Keep writing - like steve says - and keep listening. The more melodies you hear, the more they all go into your brain and cross-fertilize with one another. You start to get an instinct for good melodic tricks, for the shapes of phrases.
There are rules you can discern from analyzing melodies (given enough melodies and enough time), but composing your own has to be intuitive in the end.
Your instinct is right that it's melody that matters. When that comes first, you tend to get a good song. (You can't sing a chord sequence, after all...)
What I find helps is to have some words too: just a few, to go with a hook phrase, maybe no more than 4 or 5 notes.
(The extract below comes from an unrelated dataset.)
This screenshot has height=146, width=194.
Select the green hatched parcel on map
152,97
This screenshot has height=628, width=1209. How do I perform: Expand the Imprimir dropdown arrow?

The words don't have to lead anywhere, or even make much sense, but they're a hook to hang the notes on, to help make them
singable, so you can hold the tune in your head and let it lead you on.
Remember Paul McCartney's "Yesterday" started off as "Scrambled eggs / oh baby how I love your legs" - IOW, just some nonsense to hang the tune on, to help remember it and work on it.
Of course, if you start off with some great words in the beginning, even better. Words come with their own rhythms, and even suggest melodic shape a lot of the time. The point is always to keep a tune singable - even if it's destined to be an instrumental piece, you want people to go away humming it.
Another tip is to actually steal a melodic phrase you like from a favourite song - then take it somewhere else. Obviously make sure it's either a short one, and/or one you can edit in some way to make it less recognisable. I often hear phrases in songs that I think could be remade to lead somewhere else, and become a new song. You quite often hear phrases in popular songs that remind you of older songs - that may be accidental (subconscious theft or simple coincidence), or it may be deliberate;
hommage, stopping short (hopefully) of actual plagiarism.
The more influences you combine in your music, the more "original" it will sound. What made the Beatles and Dylan (to name just two) so great - and so "original" - was the breadth of their influences: they simply listened to far more stuff than their contemporaries. And not only that, they absorbed it all and regarded it all as fair game, as suitable raw material. It was never a question of limiting their listening to whatever was supposed to be "cool".
Like Duke Ellington (supposedly) said: "There's only two kinds of music: good and bad. I like both kinds."